Hospitalists are staff physicians who practice in acute or post-acute care facilities and specialize in caring for these patients. They help coordinate care for patients in these settings and have an increasingly large presence in skilled nursing facilities, where they may be referred to as SNFists. 

IPC The Hospitalist Company Inc. is one of the nation’s largest hospitalist services, with physicians in about 800 post-acute facilities. The California-based company faces charges that it encouraged its physicians to bill government insurance programs at the highest reimbursement codes, regardless of what level of service was provided. IPC accomplished this through training protocols and by urging its physicians with lower billing levels to meet higher targets, according to the charges.

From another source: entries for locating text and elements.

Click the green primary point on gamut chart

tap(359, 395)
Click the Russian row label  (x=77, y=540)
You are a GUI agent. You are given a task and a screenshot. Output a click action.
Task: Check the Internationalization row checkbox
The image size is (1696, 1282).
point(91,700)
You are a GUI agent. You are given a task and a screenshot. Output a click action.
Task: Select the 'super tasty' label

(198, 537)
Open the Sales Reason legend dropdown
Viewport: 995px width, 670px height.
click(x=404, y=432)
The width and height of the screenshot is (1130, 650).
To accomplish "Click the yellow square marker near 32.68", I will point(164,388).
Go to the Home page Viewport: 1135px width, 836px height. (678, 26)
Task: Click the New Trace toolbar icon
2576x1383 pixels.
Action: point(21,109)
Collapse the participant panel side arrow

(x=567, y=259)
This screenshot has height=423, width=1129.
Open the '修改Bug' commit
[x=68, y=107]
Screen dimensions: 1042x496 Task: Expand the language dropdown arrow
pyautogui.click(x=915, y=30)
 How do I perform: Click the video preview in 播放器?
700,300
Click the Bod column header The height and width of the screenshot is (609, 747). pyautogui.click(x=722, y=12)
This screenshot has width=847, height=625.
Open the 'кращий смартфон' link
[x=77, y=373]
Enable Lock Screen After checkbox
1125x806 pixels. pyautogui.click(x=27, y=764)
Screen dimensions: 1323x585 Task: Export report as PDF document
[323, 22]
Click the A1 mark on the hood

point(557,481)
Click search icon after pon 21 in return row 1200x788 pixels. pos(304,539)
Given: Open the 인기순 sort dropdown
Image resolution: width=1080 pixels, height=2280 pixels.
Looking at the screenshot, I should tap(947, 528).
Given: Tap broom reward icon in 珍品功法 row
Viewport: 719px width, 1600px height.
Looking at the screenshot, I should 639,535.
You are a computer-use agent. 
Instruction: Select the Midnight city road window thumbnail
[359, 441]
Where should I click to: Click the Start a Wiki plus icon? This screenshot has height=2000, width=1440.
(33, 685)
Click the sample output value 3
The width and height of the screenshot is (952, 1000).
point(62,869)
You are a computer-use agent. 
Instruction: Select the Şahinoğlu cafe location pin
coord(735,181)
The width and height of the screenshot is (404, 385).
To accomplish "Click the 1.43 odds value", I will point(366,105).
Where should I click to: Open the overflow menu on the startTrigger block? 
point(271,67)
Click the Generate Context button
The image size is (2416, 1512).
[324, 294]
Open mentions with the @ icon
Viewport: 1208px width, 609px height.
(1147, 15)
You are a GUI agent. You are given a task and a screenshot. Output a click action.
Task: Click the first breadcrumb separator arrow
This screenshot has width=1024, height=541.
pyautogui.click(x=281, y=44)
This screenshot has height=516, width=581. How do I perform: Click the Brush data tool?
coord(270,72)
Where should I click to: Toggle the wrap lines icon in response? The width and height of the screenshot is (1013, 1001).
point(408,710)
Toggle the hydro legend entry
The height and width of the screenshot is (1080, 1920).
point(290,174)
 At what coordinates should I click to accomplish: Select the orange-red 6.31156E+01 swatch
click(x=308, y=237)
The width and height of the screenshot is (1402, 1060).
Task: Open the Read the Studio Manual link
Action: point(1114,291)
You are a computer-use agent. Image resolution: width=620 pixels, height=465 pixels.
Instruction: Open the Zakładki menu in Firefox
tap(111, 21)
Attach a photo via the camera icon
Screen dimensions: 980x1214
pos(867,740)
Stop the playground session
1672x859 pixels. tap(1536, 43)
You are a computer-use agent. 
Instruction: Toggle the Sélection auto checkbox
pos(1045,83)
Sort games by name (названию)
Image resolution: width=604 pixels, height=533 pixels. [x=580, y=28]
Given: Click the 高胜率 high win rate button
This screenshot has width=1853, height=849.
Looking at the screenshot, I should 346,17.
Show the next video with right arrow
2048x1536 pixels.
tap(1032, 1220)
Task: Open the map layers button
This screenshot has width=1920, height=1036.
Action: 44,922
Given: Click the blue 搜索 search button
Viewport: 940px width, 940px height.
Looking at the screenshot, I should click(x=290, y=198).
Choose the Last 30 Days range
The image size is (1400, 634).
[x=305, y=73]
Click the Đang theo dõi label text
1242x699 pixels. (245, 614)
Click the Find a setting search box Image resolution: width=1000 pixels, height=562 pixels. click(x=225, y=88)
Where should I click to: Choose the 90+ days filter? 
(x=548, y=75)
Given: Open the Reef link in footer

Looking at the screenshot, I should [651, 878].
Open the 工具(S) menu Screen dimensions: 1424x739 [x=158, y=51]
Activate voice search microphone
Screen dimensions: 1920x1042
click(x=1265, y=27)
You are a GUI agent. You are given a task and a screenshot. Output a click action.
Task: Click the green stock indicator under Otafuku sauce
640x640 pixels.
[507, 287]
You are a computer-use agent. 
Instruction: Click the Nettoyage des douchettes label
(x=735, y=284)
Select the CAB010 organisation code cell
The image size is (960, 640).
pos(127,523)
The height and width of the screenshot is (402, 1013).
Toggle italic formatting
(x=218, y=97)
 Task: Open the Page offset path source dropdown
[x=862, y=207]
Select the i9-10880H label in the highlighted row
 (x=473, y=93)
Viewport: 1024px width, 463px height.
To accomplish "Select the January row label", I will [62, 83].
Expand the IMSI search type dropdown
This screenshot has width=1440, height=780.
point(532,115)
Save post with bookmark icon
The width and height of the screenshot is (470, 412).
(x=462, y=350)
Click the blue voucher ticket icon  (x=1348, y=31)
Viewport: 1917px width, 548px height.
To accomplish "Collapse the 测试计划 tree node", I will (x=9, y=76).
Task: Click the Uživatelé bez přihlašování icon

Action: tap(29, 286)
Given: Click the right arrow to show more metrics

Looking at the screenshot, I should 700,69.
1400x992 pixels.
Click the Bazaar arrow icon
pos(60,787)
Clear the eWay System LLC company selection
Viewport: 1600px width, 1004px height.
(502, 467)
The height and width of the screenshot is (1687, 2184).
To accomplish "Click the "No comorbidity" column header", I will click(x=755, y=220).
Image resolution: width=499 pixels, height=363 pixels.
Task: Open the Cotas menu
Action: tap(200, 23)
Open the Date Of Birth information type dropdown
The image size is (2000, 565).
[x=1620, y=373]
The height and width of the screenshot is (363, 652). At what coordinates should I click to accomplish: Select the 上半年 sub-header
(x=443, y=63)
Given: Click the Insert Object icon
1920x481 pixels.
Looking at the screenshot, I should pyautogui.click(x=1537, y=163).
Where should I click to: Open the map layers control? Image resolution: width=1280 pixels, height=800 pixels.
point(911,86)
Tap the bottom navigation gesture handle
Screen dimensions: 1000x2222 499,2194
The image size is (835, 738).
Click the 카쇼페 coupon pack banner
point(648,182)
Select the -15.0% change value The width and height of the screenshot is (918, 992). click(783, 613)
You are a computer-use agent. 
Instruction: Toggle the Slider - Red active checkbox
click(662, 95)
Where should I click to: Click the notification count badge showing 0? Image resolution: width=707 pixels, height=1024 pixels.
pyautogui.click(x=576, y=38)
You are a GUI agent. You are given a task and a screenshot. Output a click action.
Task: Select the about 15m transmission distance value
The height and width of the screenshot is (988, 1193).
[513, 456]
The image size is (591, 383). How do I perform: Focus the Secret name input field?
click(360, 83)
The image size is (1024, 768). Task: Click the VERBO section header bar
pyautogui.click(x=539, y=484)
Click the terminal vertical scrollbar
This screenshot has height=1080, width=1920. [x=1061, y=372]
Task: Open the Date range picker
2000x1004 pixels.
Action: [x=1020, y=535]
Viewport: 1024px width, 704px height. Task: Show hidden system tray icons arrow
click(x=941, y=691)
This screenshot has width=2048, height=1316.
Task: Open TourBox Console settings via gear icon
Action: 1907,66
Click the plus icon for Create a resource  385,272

The charges initially were brought by a former IPC physician, Bijan Oughatiyan, M.D. It is “rare” for a “successful doctor” to become a whistleblower in this type of case, said Oughatiyan’s attorney, Matthew Organ of Goldberg Kohn. 

Under the False Claims Act, the government can choose to intervene in whistleblower actions. After announcing its intervention in this case in early December, the DOJ requested 120 days to file its own complaint.

IPC has begun “preliminary discussions with the federal government regarding resolution of the investigation and related case,” according to a Dec. 6 Securities and Exchange Commission filing. That filing also noted that 13 states involved in the investigation declined to intervene.

The company cannot comment on an ongoing legal matter, an IPC spokesperson told McKnight’s.